The request
Echo the data word for word, from the line containing "Click the empty" down through the line containing "Action: click(x=287, y=500)", with both of those lines included. Omit the pictures from your answer.

Record excerpts
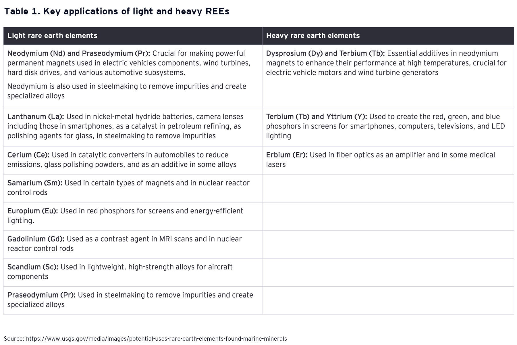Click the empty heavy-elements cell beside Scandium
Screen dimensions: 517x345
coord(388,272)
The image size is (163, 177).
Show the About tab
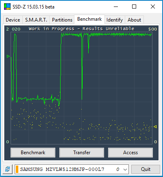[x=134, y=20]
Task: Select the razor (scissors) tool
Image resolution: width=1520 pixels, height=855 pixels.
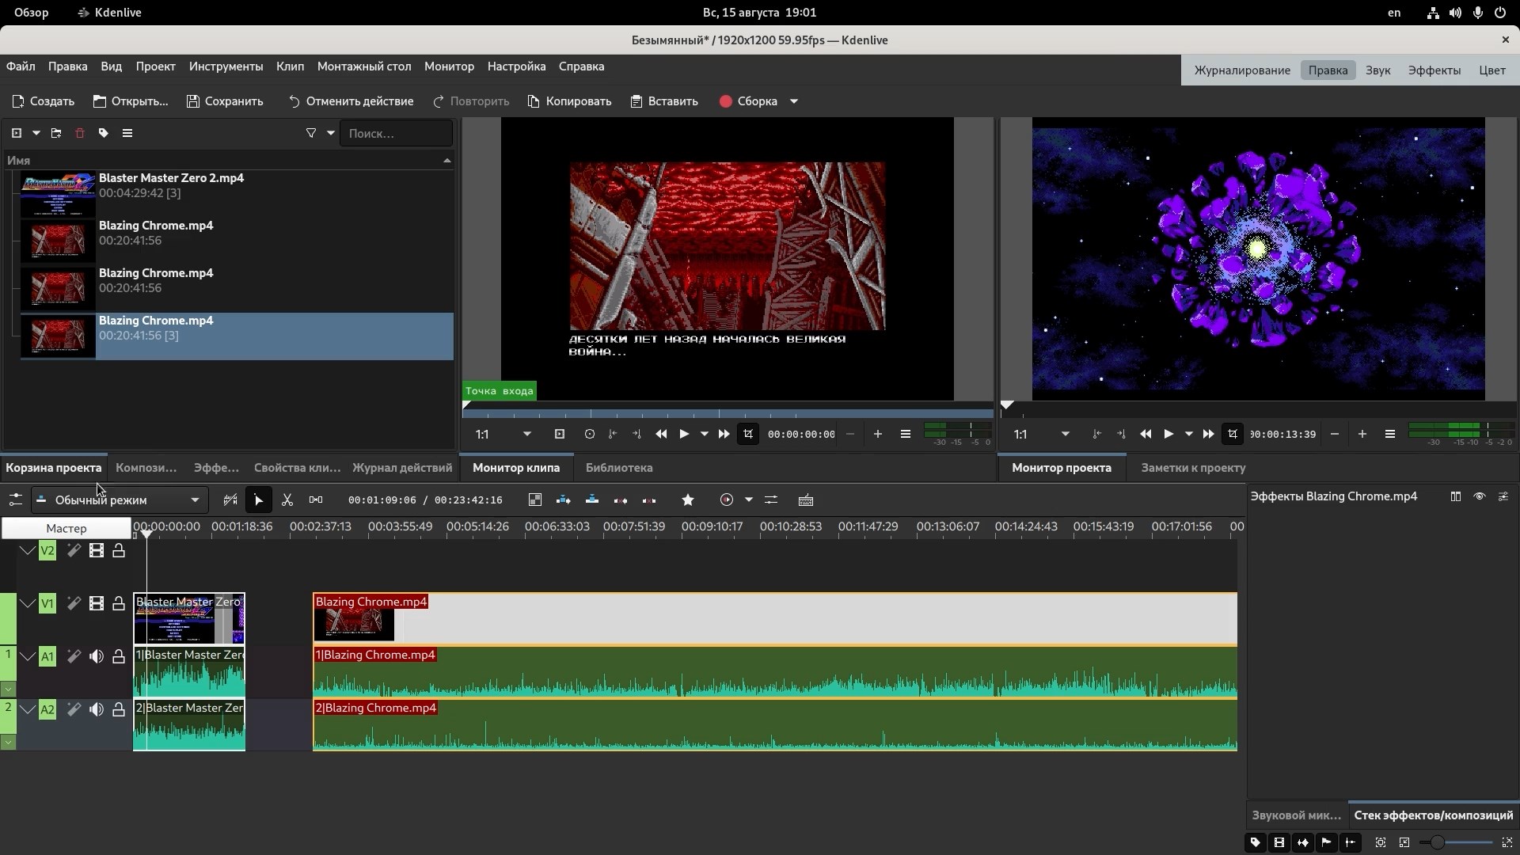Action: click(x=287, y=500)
...
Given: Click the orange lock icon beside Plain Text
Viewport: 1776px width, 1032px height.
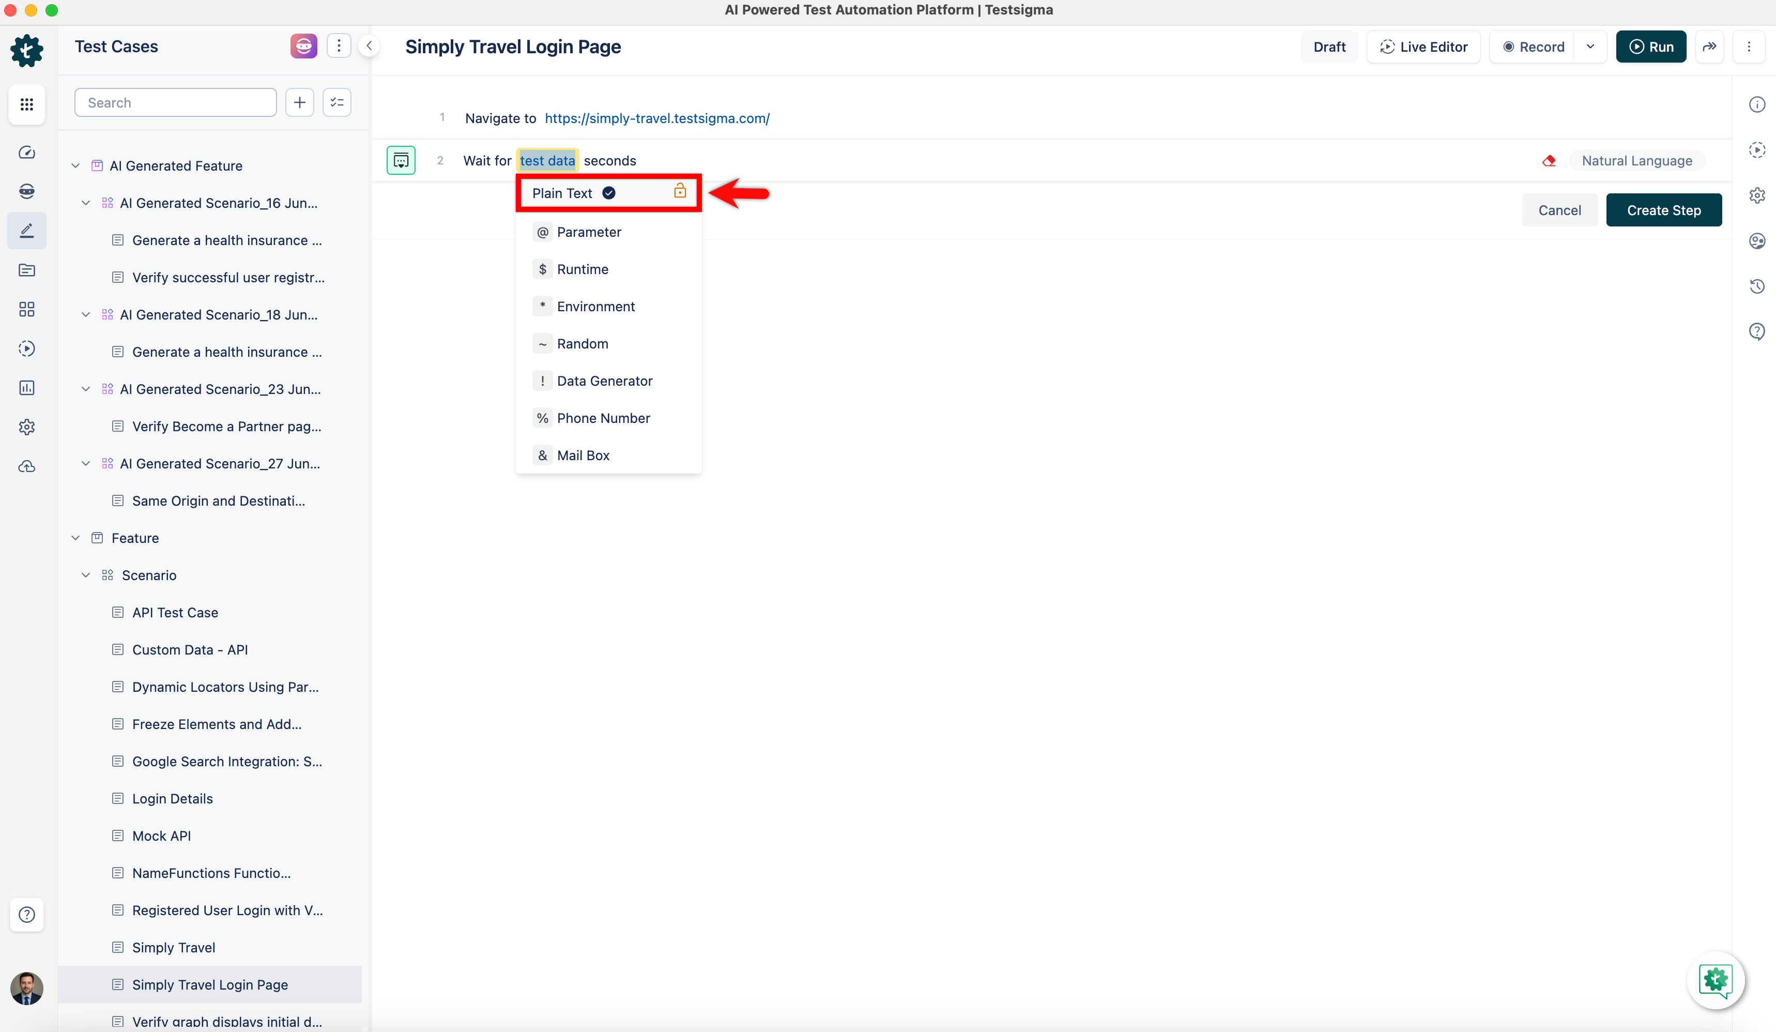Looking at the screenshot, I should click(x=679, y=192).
==
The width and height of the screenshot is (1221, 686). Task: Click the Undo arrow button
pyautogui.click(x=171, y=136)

Final answer
Click the empty heavy-elements cell beside Scandium
Screen dimensions: 517x345
coord(388,272)
The image size is (163, 177).
Show the About tab
[x=134, y=20]
Task: Select the razor (scissors) tool
Image resolution: width=1520 pixels, height=855 pixels.
Action: click(x=287, y=500)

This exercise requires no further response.